PROMPT> Select the lines of the records containing the word "more" and list them.

[Saved data entries]
--- START ---

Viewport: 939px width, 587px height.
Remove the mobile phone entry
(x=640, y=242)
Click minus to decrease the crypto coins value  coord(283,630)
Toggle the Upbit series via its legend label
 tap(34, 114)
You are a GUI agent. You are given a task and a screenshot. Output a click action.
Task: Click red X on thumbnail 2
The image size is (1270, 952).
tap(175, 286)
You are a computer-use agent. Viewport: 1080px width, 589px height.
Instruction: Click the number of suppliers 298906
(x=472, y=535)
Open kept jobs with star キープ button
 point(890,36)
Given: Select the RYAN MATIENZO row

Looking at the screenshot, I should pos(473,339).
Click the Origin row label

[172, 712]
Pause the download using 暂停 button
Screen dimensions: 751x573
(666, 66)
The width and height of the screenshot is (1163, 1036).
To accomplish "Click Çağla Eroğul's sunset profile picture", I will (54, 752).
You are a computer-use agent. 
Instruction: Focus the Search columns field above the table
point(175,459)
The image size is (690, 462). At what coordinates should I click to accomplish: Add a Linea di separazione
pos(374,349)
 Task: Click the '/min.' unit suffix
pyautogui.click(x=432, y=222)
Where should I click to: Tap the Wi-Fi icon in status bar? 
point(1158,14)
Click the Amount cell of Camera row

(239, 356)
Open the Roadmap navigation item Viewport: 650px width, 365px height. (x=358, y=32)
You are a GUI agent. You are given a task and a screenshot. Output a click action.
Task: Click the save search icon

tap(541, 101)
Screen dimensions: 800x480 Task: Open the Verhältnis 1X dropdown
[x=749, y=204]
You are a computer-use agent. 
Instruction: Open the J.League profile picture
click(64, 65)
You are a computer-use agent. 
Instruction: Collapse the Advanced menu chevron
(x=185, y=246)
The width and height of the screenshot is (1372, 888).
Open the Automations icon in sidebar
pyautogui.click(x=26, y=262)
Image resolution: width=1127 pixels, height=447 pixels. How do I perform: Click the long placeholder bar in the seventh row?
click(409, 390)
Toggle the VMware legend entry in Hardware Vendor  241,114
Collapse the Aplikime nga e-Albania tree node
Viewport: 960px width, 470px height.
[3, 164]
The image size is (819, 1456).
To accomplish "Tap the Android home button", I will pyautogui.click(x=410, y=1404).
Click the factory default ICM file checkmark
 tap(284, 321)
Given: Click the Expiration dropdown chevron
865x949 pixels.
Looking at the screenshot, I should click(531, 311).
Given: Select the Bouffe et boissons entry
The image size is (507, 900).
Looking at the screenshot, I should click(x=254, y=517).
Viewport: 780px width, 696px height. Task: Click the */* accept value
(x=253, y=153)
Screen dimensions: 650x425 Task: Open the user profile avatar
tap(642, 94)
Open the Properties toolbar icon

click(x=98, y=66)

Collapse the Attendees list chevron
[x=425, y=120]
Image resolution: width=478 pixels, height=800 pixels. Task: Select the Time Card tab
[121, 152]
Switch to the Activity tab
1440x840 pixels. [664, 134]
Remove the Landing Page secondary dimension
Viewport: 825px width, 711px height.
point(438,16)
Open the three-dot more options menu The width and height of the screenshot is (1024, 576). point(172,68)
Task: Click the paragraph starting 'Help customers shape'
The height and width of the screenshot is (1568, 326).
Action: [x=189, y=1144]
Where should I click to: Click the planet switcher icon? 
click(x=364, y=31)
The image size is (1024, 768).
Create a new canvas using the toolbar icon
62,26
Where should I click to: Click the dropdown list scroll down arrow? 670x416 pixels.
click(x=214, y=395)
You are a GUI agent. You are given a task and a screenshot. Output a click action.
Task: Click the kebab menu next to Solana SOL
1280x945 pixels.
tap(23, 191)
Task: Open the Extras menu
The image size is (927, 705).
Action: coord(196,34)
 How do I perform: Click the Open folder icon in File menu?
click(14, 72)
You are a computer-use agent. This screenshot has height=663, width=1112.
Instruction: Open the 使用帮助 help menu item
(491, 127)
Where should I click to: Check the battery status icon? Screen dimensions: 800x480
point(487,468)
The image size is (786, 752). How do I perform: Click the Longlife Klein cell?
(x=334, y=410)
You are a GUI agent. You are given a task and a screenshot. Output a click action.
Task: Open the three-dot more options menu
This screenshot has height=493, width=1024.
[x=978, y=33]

--- END ---

ANSWER TO THE EXERCISE>
Open the three-dot more options menu The width and height of the screenshot is (1024, 576). point(172,68)
Task: Open the three-dot more options menu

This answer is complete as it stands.